66. The method recited in claim 65 wherein the step of enclosing the solid matrix within the chamber comprises introducing a solution containing the solid matrix material into the chamber and then rotating the chamber while passing a gas through it to evaporate the liquid, leaving the solid matrix material on the interior walls of the chamber as a thin film.

67. The method recited in claim 65 wherein the step of embedding the sample of chemical material in the solid matrix comprises introducing a solution containing the sample into the chamber to dissolve the matrix material therein and then rotating the chamber while passing a gas through it to evaporate the liquid, leaving the solid matrix material on the interior walls of the chamber as a thin film with the sample embedded therein.

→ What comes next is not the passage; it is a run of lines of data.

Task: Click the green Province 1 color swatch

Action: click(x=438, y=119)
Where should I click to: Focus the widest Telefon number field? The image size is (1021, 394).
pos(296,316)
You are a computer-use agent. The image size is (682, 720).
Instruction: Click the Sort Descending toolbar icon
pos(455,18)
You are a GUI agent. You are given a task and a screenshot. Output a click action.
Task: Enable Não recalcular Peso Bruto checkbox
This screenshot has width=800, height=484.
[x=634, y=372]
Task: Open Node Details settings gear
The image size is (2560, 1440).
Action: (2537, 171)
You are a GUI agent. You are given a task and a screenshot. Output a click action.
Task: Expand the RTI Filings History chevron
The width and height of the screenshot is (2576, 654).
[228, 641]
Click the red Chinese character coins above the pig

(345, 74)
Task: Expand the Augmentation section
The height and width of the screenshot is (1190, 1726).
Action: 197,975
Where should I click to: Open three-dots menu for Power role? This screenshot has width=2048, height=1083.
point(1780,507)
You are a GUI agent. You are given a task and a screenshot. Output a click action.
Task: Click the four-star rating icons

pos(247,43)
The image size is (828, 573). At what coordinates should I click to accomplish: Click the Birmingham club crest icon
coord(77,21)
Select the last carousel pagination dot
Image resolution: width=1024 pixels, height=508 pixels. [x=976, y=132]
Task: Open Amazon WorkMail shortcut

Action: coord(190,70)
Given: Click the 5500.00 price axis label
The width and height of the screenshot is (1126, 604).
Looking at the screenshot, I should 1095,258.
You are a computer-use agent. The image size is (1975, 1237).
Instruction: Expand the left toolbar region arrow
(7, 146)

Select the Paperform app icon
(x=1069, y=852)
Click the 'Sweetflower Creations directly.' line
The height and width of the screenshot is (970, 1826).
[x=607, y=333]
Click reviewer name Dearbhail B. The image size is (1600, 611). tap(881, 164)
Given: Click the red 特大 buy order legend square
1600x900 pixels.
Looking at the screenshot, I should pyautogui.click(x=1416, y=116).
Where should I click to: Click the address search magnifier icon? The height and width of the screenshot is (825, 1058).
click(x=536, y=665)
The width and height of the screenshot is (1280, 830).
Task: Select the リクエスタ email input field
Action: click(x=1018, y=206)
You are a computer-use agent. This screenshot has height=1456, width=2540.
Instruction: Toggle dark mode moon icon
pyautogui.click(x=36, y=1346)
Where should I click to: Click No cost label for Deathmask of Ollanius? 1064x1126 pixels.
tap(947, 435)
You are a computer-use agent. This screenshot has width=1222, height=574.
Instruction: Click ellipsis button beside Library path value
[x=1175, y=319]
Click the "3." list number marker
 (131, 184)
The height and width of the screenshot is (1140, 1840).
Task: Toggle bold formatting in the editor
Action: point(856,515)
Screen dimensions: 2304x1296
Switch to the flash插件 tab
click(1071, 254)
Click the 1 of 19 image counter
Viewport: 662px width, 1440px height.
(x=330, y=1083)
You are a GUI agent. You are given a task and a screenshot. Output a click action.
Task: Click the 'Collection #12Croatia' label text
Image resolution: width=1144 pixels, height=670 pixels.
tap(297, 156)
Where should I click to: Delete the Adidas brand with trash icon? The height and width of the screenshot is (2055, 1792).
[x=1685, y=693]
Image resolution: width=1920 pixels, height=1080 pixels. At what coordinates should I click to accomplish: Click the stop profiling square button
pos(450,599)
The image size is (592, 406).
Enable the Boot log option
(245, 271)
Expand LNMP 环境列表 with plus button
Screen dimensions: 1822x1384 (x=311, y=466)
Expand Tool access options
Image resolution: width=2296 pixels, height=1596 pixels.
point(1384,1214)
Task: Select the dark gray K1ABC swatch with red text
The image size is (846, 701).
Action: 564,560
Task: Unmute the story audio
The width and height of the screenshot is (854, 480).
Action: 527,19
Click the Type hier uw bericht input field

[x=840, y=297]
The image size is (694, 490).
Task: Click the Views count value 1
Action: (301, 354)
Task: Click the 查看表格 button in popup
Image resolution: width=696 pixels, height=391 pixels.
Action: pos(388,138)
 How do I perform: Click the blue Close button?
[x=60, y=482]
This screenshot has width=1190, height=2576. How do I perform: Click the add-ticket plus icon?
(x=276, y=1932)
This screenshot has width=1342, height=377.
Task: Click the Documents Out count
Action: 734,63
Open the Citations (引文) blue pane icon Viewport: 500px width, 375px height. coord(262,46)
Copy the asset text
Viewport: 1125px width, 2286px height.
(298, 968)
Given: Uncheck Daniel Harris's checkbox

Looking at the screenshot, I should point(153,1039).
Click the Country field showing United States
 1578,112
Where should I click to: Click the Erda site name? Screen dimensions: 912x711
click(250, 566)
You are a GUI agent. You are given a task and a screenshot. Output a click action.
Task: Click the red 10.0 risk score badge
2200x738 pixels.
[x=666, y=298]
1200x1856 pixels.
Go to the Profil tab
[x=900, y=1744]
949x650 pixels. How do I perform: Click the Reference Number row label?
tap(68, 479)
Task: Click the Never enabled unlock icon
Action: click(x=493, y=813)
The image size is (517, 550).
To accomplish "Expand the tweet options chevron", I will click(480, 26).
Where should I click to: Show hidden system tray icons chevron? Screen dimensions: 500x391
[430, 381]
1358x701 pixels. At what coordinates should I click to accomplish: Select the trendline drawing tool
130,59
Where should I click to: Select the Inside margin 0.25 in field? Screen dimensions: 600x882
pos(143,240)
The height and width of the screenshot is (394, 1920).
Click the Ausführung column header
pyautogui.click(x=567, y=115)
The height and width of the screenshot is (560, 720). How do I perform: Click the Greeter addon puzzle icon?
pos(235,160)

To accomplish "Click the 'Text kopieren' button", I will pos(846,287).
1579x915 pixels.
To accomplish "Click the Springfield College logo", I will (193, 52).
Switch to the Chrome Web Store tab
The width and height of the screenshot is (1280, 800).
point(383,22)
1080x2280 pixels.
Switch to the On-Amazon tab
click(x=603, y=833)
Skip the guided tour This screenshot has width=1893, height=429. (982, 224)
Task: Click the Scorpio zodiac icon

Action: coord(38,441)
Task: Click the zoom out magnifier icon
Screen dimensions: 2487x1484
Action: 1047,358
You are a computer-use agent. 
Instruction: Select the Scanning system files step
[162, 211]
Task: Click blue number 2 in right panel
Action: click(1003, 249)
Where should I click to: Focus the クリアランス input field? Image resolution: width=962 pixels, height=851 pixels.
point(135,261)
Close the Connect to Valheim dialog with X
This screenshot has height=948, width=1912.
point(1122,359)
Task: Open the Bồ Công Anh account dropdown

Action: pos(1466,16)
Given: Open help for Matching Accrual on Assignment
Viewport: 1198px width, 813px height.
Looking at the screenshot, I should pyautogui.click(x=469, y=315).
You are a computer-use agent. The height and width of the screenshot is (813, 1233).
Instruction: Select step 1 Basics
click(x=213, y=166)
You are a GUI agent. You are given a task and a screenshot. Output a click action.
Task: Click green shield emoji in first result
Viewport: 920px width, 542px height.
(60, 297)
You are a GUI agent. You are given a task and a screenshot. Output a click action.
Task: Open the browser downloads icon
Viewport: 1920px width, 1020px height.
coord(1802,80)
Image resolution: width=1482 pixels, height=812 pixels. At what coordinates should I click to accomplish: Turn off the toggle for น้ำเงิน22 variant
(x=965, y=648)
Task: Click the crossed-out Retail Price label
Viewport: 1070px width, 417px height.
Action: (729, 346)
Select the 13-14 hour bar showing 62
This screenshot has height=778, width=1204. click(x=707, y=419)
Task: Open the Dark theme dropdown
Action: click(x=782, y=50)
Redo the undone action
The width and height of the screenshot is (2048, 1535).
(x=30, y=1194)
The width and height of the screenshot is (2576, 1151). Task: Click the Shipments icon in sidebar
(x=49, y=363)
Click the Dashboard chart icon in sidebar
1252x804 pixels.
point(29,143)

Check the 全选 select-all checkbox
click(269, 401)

68. The method recited in claim 65 wherein the solid matrix is supported on a porous sheet and the step of enclosing the matrix within the chamber comprises applying the matrix material to the porous sheet as a thin film thereon and extending the porous sheet substantially transversely across the chamber at a location between the inlet and outlet such that the fluids passed from the inlet to the outlet must pass through the sheet.

69. The method recited in claim 65 wherein the step of embedding the sample in a solid matrix comprises the steps of applying a solution containing the sample to the porous sheet to dissolve the matrix material thereon, and evaporating the liquid from the sheet to leave the matrix material as a thin film with the sample embedded therein.

70. The method recited in claim 65 wherein the step of sequentially passing fluids through the chamber includes the step of flowing at least one reagent through the chamber in gas or vapor form for diffusion into the solid matrix and reaction with the sample.